Lutter contre les idées reçues

Après une année, j’ai senti que j’étais prête à communiquer aux professionnels qui, dans notre parcours diagnostic, à moi et à mes enfants, avaient réfuté l’hypothèse de l’autisme (une psychiatre, un neurologue et deux neuropsychologues). Je trouvais que c’était grave, et il me semblait important de leur faire ce feed-back pour qu’ils ne reproduisent pas la même erreur avec quelqu’un d’autre. Je leur ai conseillé de se former, ou bien de mettre de la mesure dans leurs affirmations, en reconnaissant humblement leur non-maîtrise du sujet, et en renvoyant vers l’avis d’un autre professionnel. Mais de ne pas s’avancer sur une réfutation. Surtout pour un professionnel para-médical, et donc non médecin. Je trouve cela très choquant et je sais désormais que cela constitue une faute professionnelle, si l’on s’en tient aux recommandations de bonnes pratiques de la HAS.

Je conseillerais également aux professionnels de faire attention aux préjugés, notamment raciaux, puisque j’ai entendu, pour mon fils qui est métisse asiatique, que « c’était culturel, en Asie, de peu parler et de baisser les yeux » (le neuropsychologue). Un autre biais rencontré sont les éléments soit-disant cliniques associés au HPI. La surmédiatisation de ce thème, plus flatteur que l’autisme, porte directement préjudice au dépistage de ce dernier « vous n’êtes pas autiste, vous êtes HPI, et donc cela explique vos particularités sensorielles, vos difficultés d’interactions, votre côté excentrique, etc… ». Erreur grave ! Ces signes imputés au HPI doivent évoquer l’autisme, et non l’inverse !!!

J’ai appris aussi à répondre aux personnes qui minimisent le fait qu’on peut avoir un vécu difficile quand on est autiste sans déficience intellectuelle.
Je sais répondre désormais, qu’ils peuvent affirmer qu’en ce qui concerne l’impact sur l’environnement, sur les proches, les difficultés peuvent effectivement être moindre que dans le cas de personnes dont l’autisme est sévère et ayant très peu d’autonomie. Mais que, en termes de santé mentale, de souffrance, ils ne peuvent pas le savoir ; et que les taux de suicide plus élevés chez les personnes autistes sans déficience (évoqués au GNCRA) sont sans équivoques… Ce thème me touche très particulièrement, moi qui vient d’une famille comptant quatre membres qui ont commis un suicide (aucun n’avait reçu de diagnostic de TSA ; les signes étaient là, mais l’époque était encore moins favorable au repérage de l’autisme…) ; la responsabilité est grande pour les professionnels, et chaque personne, chaque famille doit être prise très au sérieux lorsqu’elle se questionne sur le TSA, comme le recommandent les RBP de la HAS. Les médecins ne peuvent « balayer » cela de manière certaine et doivent faire preuve d’humilité en acceptant de creuser la piste, car l’enjeu de santé est grand !! Ce sujet me tient particulièrement à cœur, au vu de mon vécu familial, et j’espère que tous mes efforts pour faire mieux connaître rendront justice à ces personnes de ma famille parties injustement.

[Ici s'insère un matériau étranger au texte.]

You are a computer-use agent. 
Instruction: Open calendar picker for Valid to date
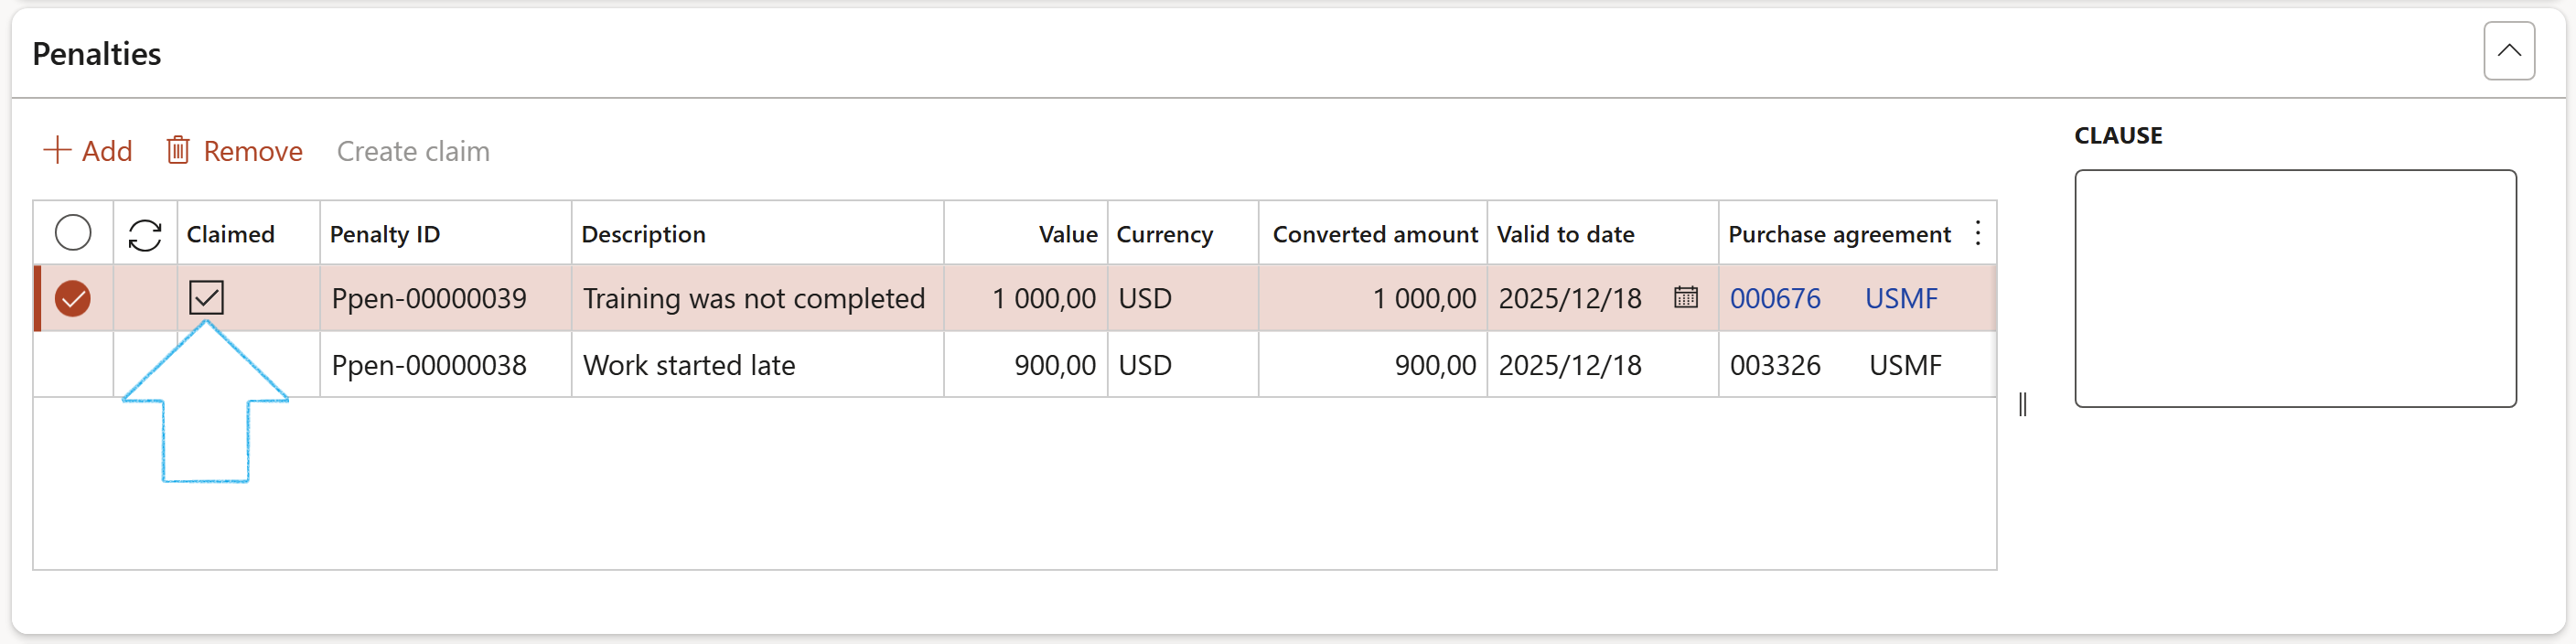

Aujourd’hui, je traverse toujours cette période de « RESET » liée au diagnostic à l’âge adulte, qui est coûteux en énergie puisque tout doit être revu avec le prisme de l’autisme, mais qui est plein d’espoir et je la traverse avec bonheur car j’ai enfin toutes les clés en main pour le faire, et les appuis. Je remercie toutes les personnes qui savent entendre l’expression de mes besoins sans les mettre en question : c’est le meilleur renforcement positif pour aider la personne autiste, qui a tendance à n’exprimer qu’une seule fois ses besoins ou se taire à jamais…. Ces personnes-là sont donc le meilleur appui.